Uit de gegevens van SEGES Innovation blijkt dat bedrijven met hogere overlevingspercentages vaker ervoor zorgen dat jonge zeugen na hun eerste of tweede worp opnieuw gedekt worden, vergeleken met bedrijven waar de overleving lager is (minder dan 85%). Deze patronen impliceren dat kuddes met een hoge overleving een betere opzet hebben voor het beheer en de robuustheid van hun jonge zeugen, wat leidt tot een verbeterde overlevingskans op lange termijn.
Risicoperiodes voor zeugensterfte
Het risico op sterfte of euthanasie van zeugen verandert sterk gedurende de productiecyclus (figuren 1 en 2). De analyse toont aan dat de risicoperiodes voor sterfte bij zeugen voor alle pariteiten gelijk zijn. Het risico is het grootst op het moment rondom het werpen, wat kan worden veroorzaakt door langdurig of gecompliceerd werpen. Daarom is een adequate begeleiding van de zeugen in de kraamstal van groot belang.
Bij plotselinge sterfte is de late dracht geïdentificeerd als een risicovolle periode. In deze fase zijn hoogproductieve zeugen extra kwetsbaar vanwege de intensieve groei van de worp en de ontwikkeling van de uier. De analyses wijzen uit dat het risico op plotselinge sterfte toeneemt vanaf dag 85 van de dracht (figuur 1).
Figuur 1: De verdeling van zeugen die tijdens de productiecyclus plotseling overlijden.
Blauwe lijn: dag 28, rode lijn: dag 85, groene lijn: dag 118 (werpen).
De analyses toonden ook een verhoogd risico op euthanasie of plotseling overlijden van zeugen rond dag 28 na inseminatie (figuren 1 en 2). Dit verhoogde risico kan worden veroorzaakt door stress of vechtgedrag wanneer de zeugen worden overgebracht van de inseminatie-eenheid naar het losloop-systeem in de drachteenheid.
Wanneer zeugen worden gemengd, zullen ze automatisch de groepshiërarchie herstellen, wat kan leiden tot een aantal gevechten. Dit gedrag kan worden beperkt door in de eerste dagen na het mengen extra voer te geven en voldoende comfortabele ligplaatsen aan te bieden. Het gebruik van halve wanden in de drachthokken heeft bijvoorbeeld een positief effect. Daarnaast wordt sterk aanbevolen om de zeugen in stabiele groepen te houden. Door de gelten 1-3 dagen vóór de zeugen in de drachteenheid te introduceren, kan de overgang soepeler verlopen en het stressniveau worden verlaagd.

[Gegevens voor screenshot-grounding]

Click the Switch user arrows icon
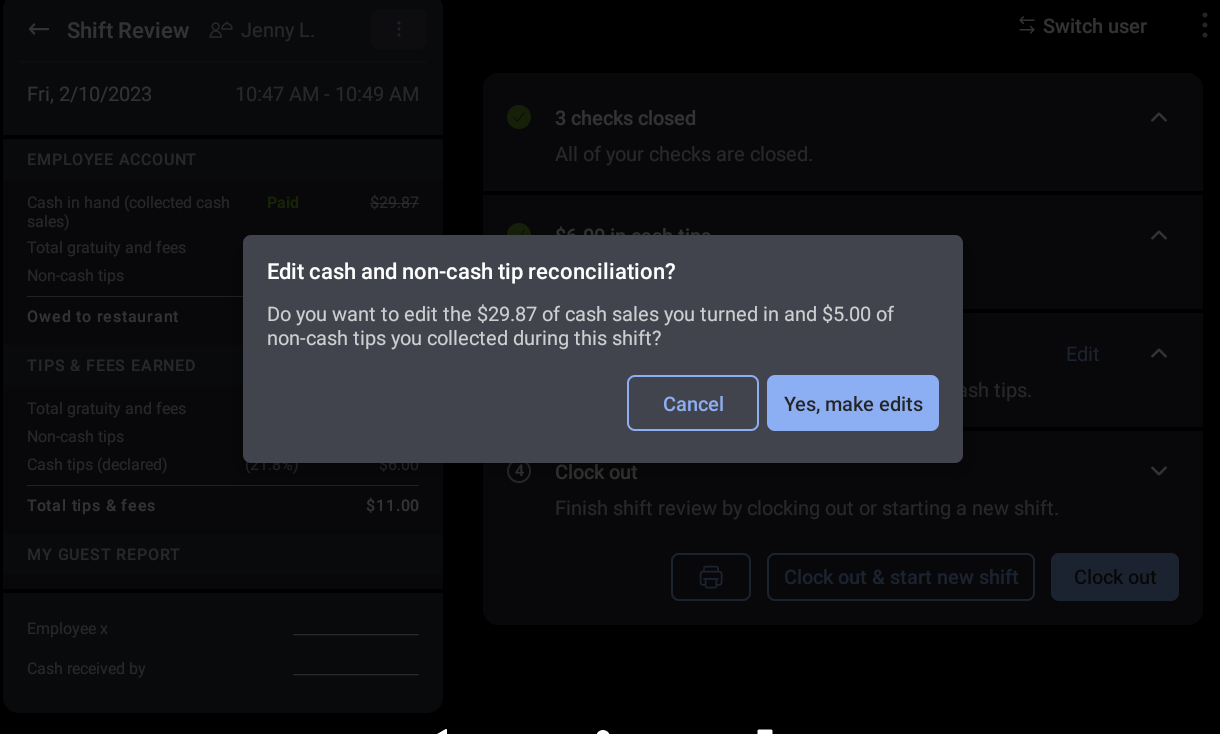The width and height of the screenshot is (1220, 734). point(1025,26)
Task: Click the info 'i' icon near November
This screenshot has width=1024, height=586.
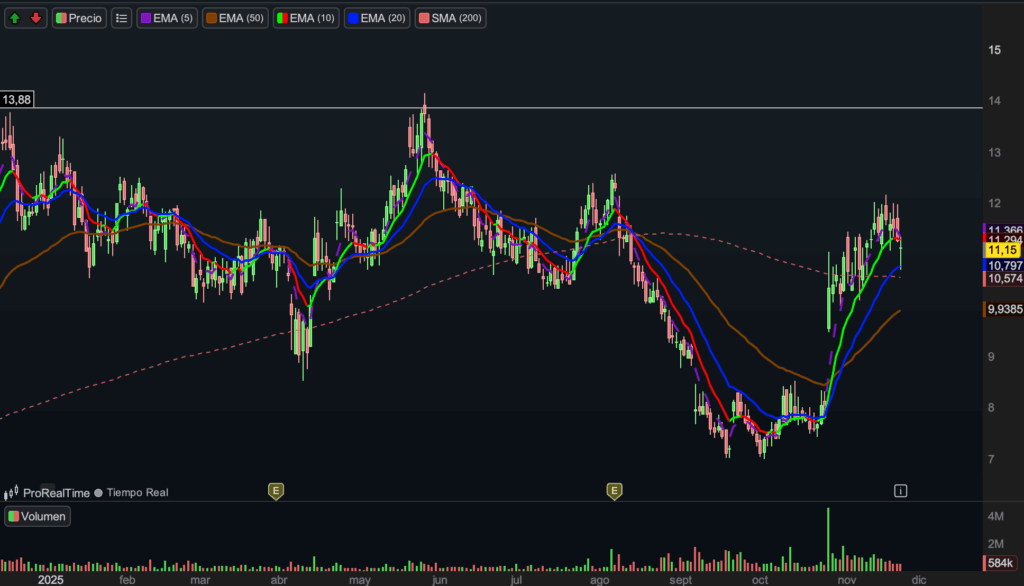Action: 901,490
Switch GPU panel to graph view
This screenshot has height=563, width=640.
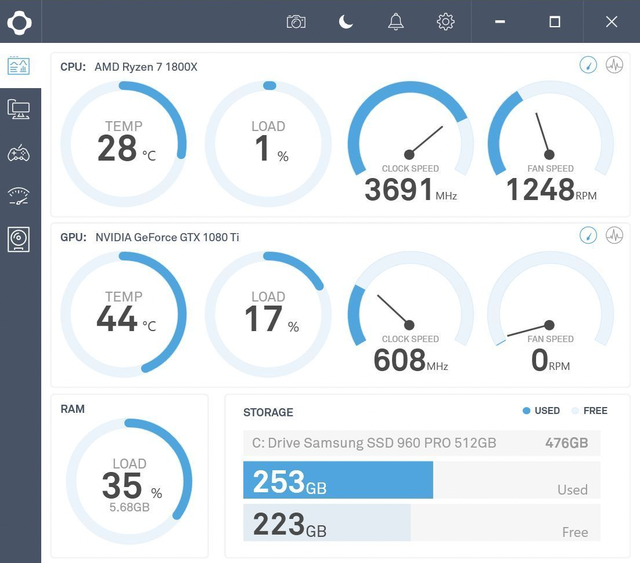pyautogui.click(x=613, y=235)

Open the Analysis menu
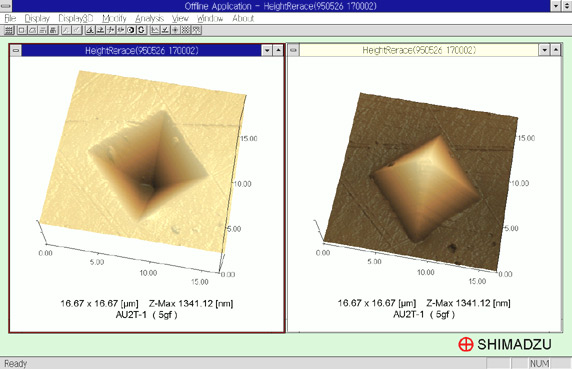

• **Uit te voeren opdrachten**
1. Stemmen de uitspraken (a), (b) en (c) overeen met de tekst over zeugensterfte? Antwoord per uitspraak met ja of nee en citeer de woorden uit de tekst die de doorslag geven.
(a) Het risico op sterfte of euthanasie van zeugen is het grootst rondom het werpen.
(b) De risicoperiodes voor sterfte verschillen per pariteit.
(c) Het wordt aangeraden de gelten 1-3 dagen na de zeugen in de drachteenheid te introduceren.
2. Zet de tekst over zeugensterfte voort vanaf het punt waar de laatste zin eindigt.
De lijst is ander materiaal dan de tekst over zeugensterfte.

• **Antwoorden per opdracht**
1.
(a) Ja: "Het risico is het grootst op het moment rondom het werpen"
(b) Nee: "de risicoperiodes voor sterfte bij zeugen voor alle pariteiten gelijk zijn"
(c) Nee: "Door de gelten 1-3 dagen vóór de zeugen in de drachteenheid te introduceren"

2.
Figuur 2: De verdeling van zeugen die tijdens de productiecyclus worden geëuthanaseerd.
Blauwe lijn: dag 28, rode lijn: dag 85, groene lijn: dag 118 (werpen).
Dagelijkse inspectie van zeugen is de sleutel tot betere overleving van zeugen
De dagelijkse inspectie van alle zeugen is essentieel en moet prioriteit krijgen en als een aparte taak in de kudde worden uitgevoerd. Alle zeugen moeten individueel worden geïnspecteerd en om poot- en klauwproblemen te identificeren, moeten zeugen worden beoordeeld terwijl ze bewegen of staan. Dit kan worden gedaan tijdens het voederen of tijdens de dagelijks schoonmaking van het hok.
Wanneer bij een zeug klinische symptomen van verwondingen (zoals klauw- of pootproblemen) of ziekte worden vastgesteld, is een vroege behandeling essentieel voor haar herstel. Er moet snel worden beslist of de zeug in het hok kan worden behandeld of moet worden overgeplaatst naar een ziekenhuishok. Vroege behandeling is vooral belangrijk voor zeugen met klauwproblemen, omdat de behandeling geen effect heeft als er te laat mee wordt begonnen. De kudde moet beschikken over voldoende en goed ingerichte ziekenhuishokken met zacht en droog strooisel. Als een zeug in een ziekenhuishok wordt geplaatst, moet de zeug nauwlettend worden gevolgd om de prognose en de voortgang van het herstel te evalueren.
Daarnaast raden we aan dat de dierenarts actief betrokken blijft bij de training van het personeel en bij de evaluatie en behandeling van zieke of gewonde zeugen.